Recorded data

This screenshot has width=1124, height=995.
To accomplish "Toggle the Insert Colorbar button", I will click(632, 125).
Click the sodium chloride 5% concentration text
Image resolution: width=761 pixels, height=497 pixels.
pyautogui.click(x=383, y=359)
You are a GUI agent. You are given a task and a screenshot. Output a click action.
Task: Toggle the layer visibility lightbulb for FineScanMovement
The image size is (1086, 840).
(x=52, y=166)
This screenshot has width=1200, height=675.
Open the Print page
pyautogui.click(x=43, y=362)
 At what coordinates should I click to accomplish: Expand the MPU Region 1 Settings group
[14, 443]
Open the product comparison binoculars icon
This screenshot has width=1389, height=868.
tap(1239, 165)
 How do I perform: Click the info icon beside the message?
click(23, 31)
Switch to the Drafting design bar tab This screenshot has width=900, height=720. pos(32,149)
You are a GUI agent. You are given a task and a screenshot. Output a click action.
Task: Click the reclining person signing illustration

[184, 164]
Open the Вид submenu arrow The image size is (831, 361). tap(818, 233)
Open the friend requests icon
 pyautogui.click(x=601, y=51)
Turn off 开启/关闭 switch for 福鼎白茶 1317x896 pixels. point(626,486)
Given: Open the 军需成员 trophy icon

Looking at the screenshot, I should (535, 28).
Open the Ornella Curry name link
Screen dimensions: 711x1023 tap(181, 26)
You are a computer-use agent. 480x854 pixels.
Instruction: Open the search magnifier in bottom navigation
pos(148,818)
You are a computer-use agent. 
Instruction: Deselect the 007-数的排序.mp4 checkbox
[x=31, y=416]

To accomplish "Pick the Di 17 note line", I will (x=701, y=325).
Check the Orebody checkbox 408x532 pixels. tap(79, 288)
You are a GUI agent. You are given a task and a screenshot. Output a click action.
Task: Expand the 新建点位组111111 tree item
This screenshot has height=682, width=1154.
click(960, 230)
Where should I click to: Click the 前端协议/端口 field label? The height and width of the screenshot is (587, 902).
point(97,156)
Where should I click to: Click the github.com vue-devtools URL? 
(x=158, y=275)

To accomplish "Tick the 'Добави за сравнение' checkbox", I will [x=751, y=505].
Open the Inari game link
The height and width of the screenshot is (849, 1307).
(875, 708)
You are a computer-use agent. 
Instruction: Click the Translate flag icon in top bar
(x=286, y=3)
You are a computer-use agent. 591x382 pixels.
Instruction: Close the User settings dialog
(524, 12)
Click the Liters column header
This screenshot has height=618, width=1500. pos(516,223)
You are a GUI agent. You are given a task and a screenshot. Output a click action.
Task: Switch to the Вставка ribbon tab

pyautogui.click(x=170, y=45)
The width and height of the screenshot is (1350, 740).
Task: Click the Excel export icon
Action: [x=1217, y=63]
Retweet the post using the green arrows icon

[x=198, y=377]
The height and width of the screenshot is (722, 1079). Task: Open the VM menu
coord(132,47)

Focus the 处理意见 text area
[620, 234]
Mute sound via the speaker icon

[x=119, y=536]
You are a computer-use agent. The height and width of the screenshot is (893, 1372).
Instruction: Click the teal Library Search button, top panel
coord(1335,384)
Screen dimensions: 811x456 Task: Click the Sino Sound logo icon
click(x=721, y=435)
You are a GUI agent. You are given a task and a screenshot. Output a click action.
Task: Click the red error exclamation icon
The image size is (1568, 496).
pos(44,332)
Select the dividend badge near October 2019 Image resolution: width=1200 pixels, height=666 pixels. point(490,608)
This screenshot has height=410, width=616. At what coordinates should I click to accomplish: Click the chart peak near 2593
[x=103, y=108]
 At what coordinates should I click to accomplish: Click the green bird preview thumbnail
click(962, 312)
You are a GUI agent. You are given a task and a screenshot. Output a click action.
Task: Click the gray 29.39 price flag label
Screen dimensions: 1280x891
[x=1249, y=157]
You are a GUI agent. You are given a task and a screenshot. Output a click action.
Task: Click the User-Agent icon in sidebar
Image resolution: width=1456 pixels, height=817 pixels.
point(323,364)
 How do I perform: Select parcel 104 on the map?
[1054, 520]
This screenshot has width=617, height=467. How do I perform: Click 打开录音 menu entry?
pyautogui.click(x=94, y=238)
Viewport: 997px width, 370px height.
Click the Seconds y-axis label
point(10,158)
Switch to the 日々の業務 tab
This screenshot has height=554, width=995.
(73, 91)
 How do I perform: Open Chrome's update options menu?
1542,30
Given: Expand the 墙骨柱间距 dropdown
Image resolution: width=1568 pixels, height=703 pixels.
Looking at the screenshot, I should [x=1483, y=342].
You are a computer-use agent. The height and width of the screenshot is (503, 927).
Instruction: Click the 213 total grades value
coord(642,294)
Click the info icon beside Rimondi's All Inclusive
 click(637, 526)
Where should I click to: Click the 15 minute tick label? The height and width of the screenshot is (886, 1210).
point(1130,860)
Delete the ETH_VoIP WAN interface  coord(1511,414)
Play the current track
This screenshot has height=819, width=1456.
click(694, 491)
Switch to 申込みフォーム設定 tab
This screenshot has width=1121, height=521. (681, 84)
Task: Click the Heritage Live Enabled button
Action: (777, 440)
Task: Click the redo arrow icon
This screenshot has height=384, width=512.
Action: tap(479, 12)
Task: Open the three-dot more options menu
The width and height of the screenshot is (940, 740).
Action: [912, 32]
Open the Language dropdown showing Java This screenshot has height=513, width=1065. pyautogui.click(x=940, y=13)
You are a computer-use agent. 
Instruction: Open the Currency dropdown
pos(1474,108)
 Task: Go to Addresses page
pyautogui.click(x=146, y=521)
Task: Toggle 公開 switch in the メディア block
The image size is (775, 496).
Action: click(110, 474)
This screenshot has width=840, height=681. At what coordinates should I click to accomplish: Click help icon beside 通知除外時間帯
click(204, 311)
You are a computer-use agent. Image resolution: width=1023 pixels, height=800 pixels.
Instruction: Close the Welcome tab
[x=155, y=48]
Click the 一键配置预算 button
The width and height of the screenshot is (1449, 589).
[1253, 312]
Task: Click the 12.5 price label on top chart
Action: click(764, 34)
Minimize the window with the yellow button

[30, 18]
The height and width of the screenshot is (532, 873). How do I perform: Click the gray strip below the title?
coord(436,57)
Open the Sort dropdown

DESCRIPTION OF THE TASK
Count how many lines in the data above include the string "Toggle", and write only that number.

RESULT OF THE TASK
3